The Secret Colours of Marketing & Communicating Your Message – Part 3
This is the final part in the series on the secret colours of marketing & communicating your message. I hope that this has been valuable thus far and that this final article will complete your understanding of the impact that colours can have on the marketing message you wish to convey and how to use them to your best advantage.
I often speak at events about a variety of topics such as Marketing, Blue Ocean Strategy, Social Networking and Social Media and Business Finance and Securing Investment. The marketing gigs have provided some great questions at the end of the presentation. For example, I am often asked whether there is one thing that I would like clients to do to make it easier for me to support them and contribute to their success that will increase the synergy between us and quality of the output.
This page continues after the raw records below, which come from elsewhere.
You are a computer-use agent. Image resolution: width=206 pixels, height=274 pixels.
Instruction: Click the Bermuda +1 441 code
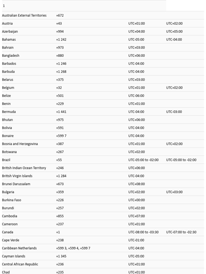pos(61,112)

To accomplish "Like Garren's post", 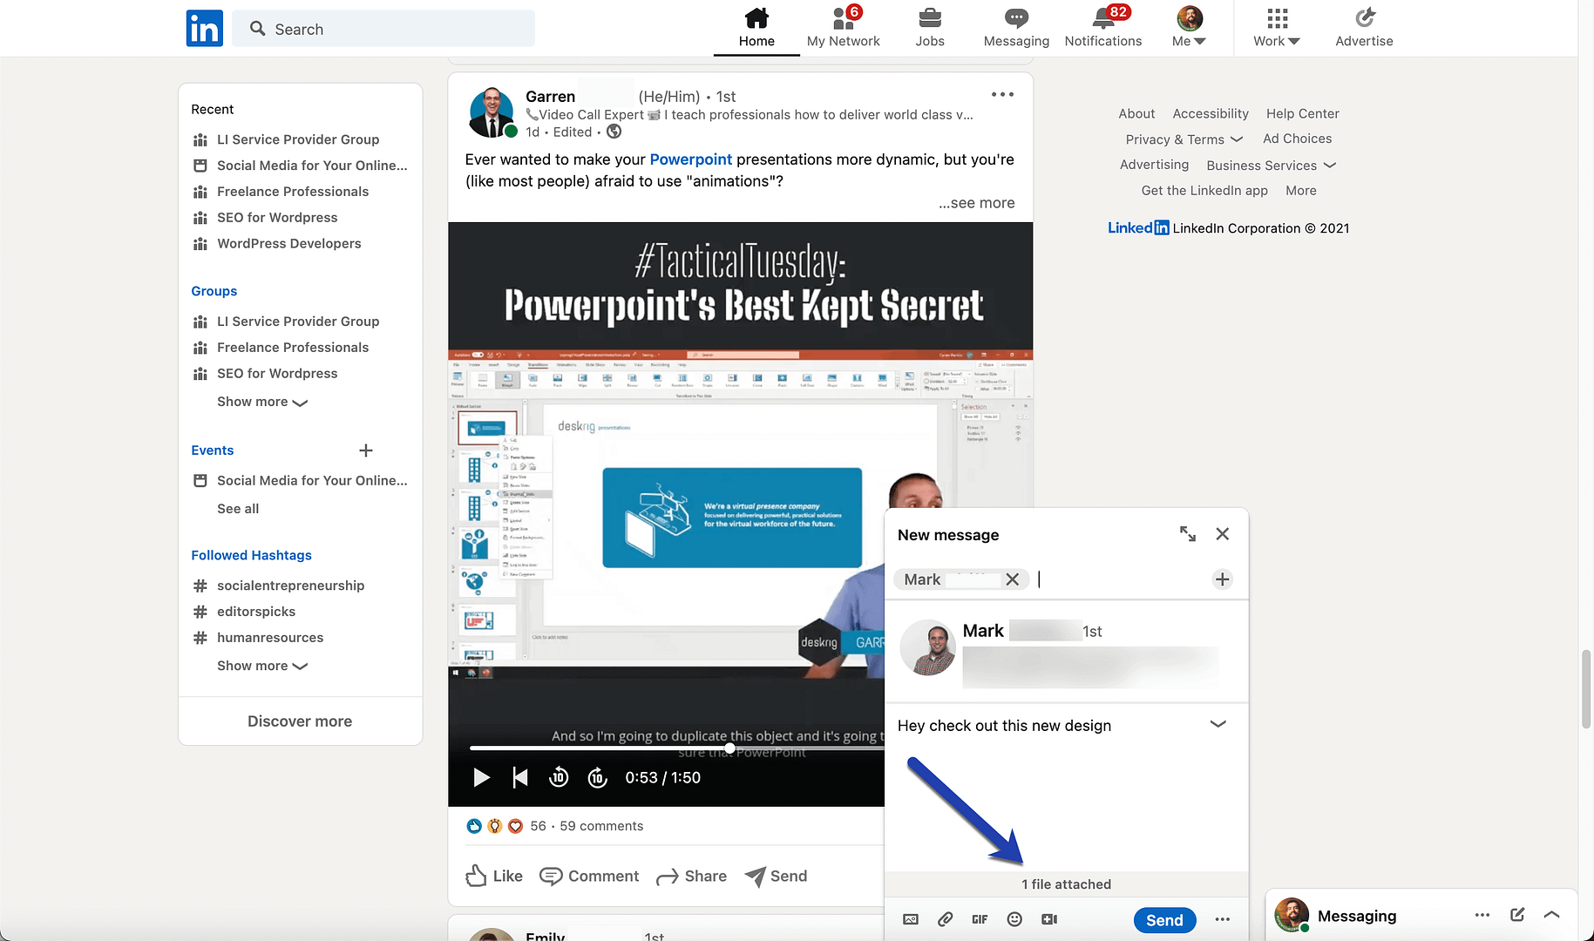I will [x=494, y=876].
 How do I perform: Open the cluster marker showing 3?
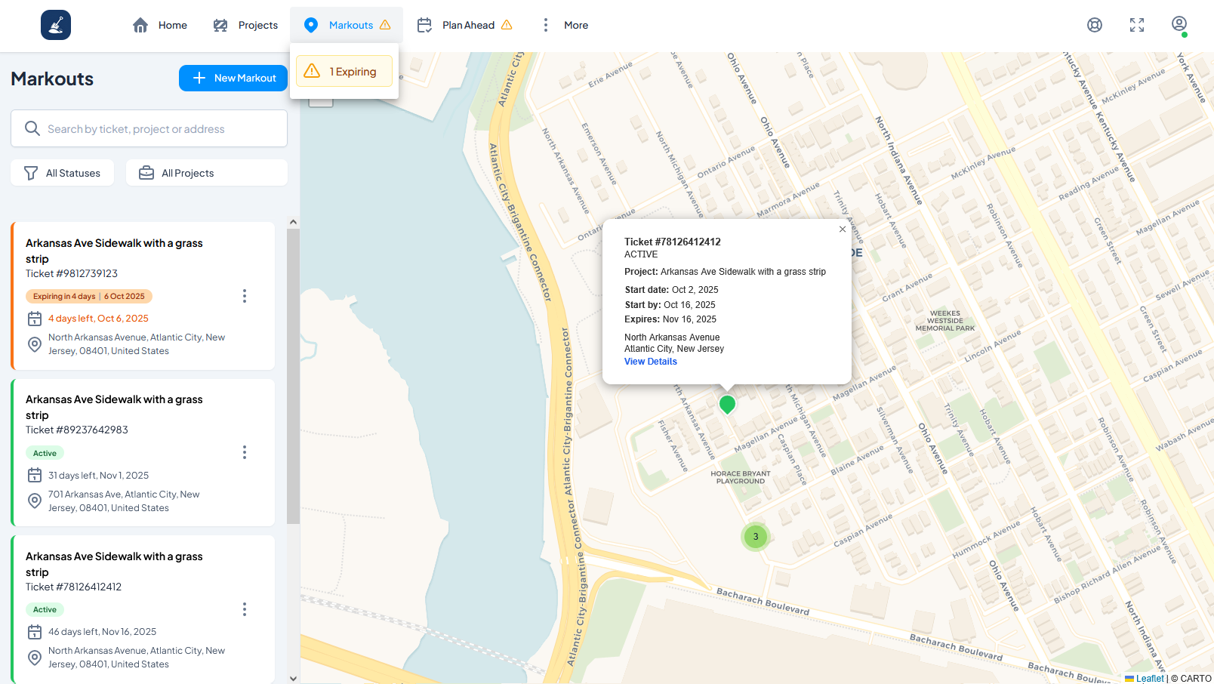click(x=755, y=537)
In 2009 during a video link presentation to a group of sales and marketing professionals and marketing industry executives at a conference in Dubai, UAE, I was asked this same question in respect of the use of colour, i.e. if we were to engage for a consulting gig to look into the use of colour in their marketing what is the one thing I would want them to do?
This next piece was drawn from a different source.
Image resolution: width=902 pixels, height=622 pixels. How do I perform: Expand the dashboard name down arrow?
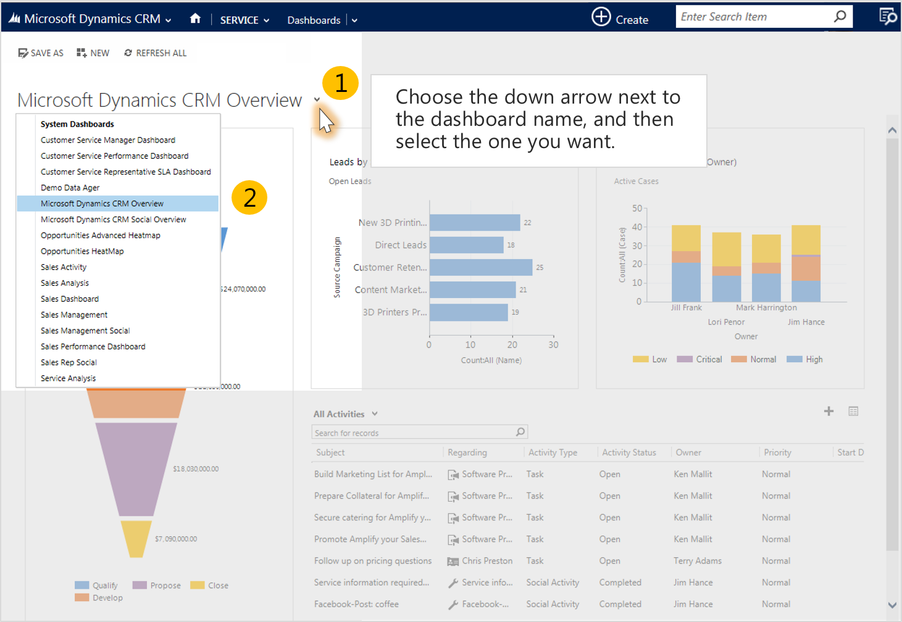[317, 100]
The short answer is to have an open mind, which means bring your ideas and creativity to the table but check your prejudices and perceptions at the door. Yes, I ended up workshopping ideas with them. The long answer is as follows.
A vast majority of marketing people seem to think that there is only one colour on the planet that should ever be used in marketing, and that colour is blue! Yes, I would be the first to admit that blue is a great colour for many reasons. Nevertheless, in reality blue in marketing is a safe colour. No matter where you look, you will find blue everywhere; the sky, the ocean, blue ocean strategists, bandaids in hospitals …. blue essentially gives a certain comfort level. This is important when you consider that many people are simply too afraid to take a risk.
Now consider some very successful companies that took the decision to take really big risks with their use of colour. Let’s look at United Parcel Service or UPS as they are better known. Back in the 1960’s nobody was even contemplating the use of brown as part of their corporate identity respectively their logo. UPS did and together with everything else that great company did right, the risk paid off for them big time. For small companies though this level of risk can feel like they are literally putting everything they have on the line.
My advice in these cases … ‘get over it! and get over yourself!’. You can imagine that a great many people don’t appreciate that but those that do are the ones that have the balls to pursue their vision with a passion and take calculated risks.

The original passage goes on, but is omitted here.